I am subtitling this post “I guess I learned my lesson although I didn’t know I needed to learn a lesson.”
Today Columbus got lost again. On the mountain. Halfway into our hike, at the turn-around point.
Did he know we were going to turn around and wasn’t ready? I don’t know if he is that smart, really. In any case, I stood in the meadow on High Meadow Trail for 10 or 15 minutes whistling and calling for him. And asking Koda to go find him. She didn’t. A sheep dog that couldn’t find our lost sheep. Sure would be nice if those sheep dog tendencies would kick in when they need to instead of when I don’t want them to.
So, what to do? Dot walked up the trail a ways looking for him. I stayed in the meadow whistling because there are actually two trails that exit it, plus a whole perimeter of woods he could be in. I really had no idea which direction he went. One minute before we entered the meadow he had come back to me and I had given him a cookie for doing that. It’s my training reinforcement for him to come back to me.
So, I told Dot I guess we needed to go. We headed back to the car. When we reached Echo Lake I shouted and whistled for him for a bit, because it echos there. (Really. The lake is well-named.) And then we ran into Claire and Snufkins the Basset Hound and told her we had lost Columbus. She walked off in the direction we had just come and I heard her calling for him as I, too, was calling for him. The name “COLUMBUS” was reverberating through the woods.

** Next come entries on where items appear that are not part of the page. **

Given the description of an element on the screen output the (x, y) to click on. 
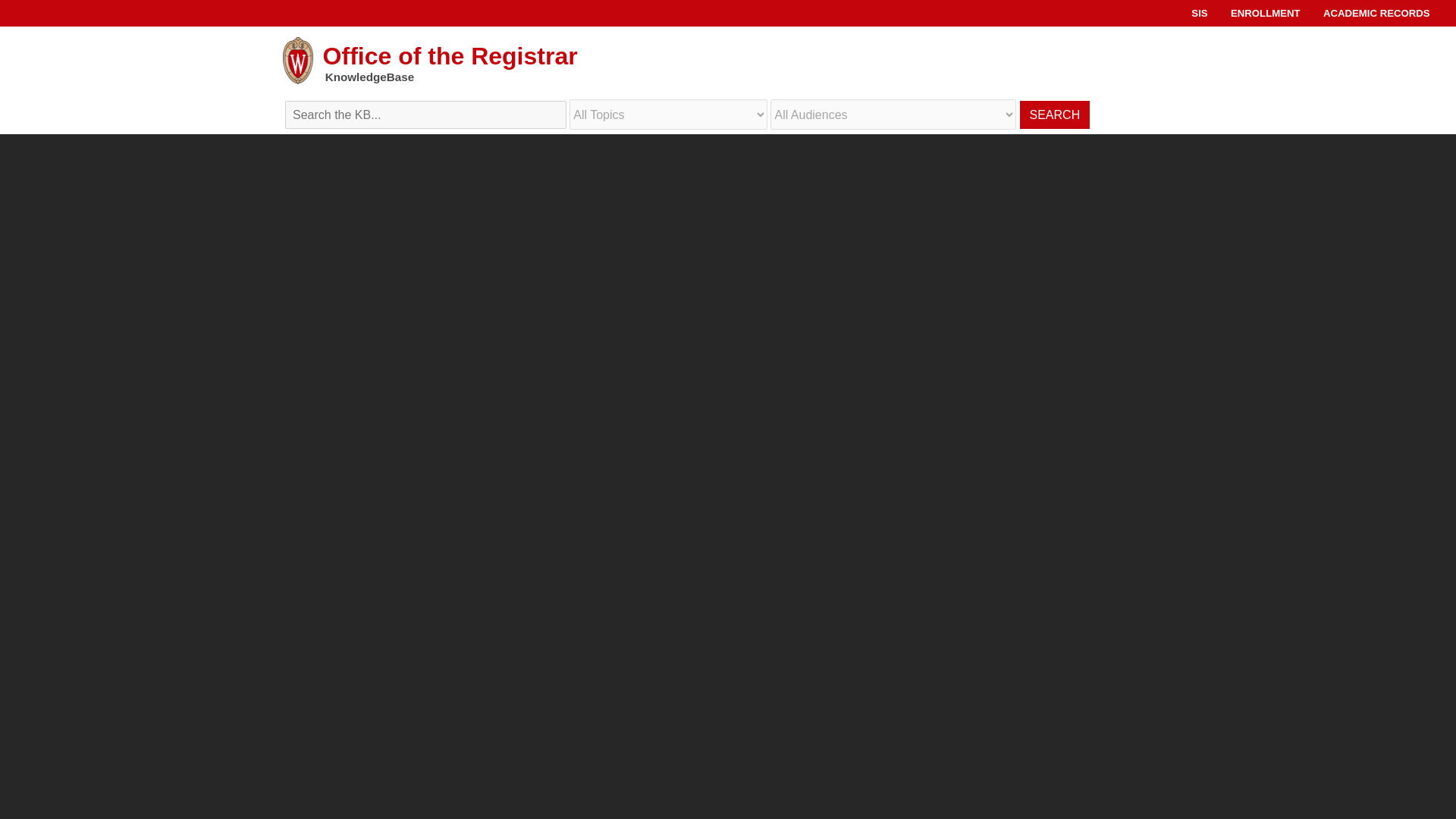
SEARCH (1054, 114)
SIS (1199, 12)
ENROLLMENT (1265, 12)
SEARCH (1054, 114)
SEARCH (1054, 114)
Office of the Registrar (727, 60)
ACADEMIC RECORDS (1376, 12)
Search (727, 105)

We got back to the car. He wasn’t there. We saw a friend jogging down the trail. Before I even asked he said, “no, I didn’t see a Golden.” We saw a lady just getting out of her car to go hiking and I told her I had lost my dog. She said she knew hunters who, when their dogs get lost, leave a blanket on the ground and come back later to find the lost dog on the blanket, waiting for them. I took the blanket I use to protect my car seats from the dogs’ dirt, dampness, and drool and put it on the ground, with a note that told people not to move it, it was for my lost dog, his name is Columbus, and I left my name and number.
Then we left. We headed to the mountain’s administration building to report him lost, stopping at one spot near Echo Lake to call for him again. On the way back, I checked in at the blanket again. No Columbus. Then I went to the police station to tell them I had lost my dog. Then I dropped Dot off at home, intending to go home, check to see if anyone had called, grab my cell phone and a banana (for a quick breakfast), send off an email to work telling them I had to go back and try and find my dog. As I walked in the door my mother waved at me to come quickly. A lady on the mountain had found him. She was still on the mountain.
I called her and she told me where she was and where her car was. I told her I’d meet her on the trail. I left a note on her car in case we missed each other telling her that the blue car next to her was my car and to just put Columbus in it. I got all the way back up to the meadow and past it a bit before I met her. Columbus had been with her and her two dogs on the back side of the mountain. He had been with them, then left them (she was relieved when he went off), then found her again and stuck with her. That’s when she realized he was really lost and called the Home Again number on his tags (he is microchipped).
She really was very gracious because Columbus spoiled her peaceful walk with her well-behaved (and small) dogs. While he was with them, she got yelled at by somebody telling her to leash her dog. She told me it was unfortunate that I didn’t have my cell phone with me earlier. A very gentle reprimand. She wasn’t going to leave him, a lost dog, on the mountain, and talked about how she figured she was going to have to get him into her car and home to her fenced-in yard for a bit.
Thank goodness for good people. I am very fortunate to have my puppy back home with me. He really did live up to his name this morning.
Maybe I should rename him “Shadow.”
In any case, he won’t be off-leash on the mountain any time soon.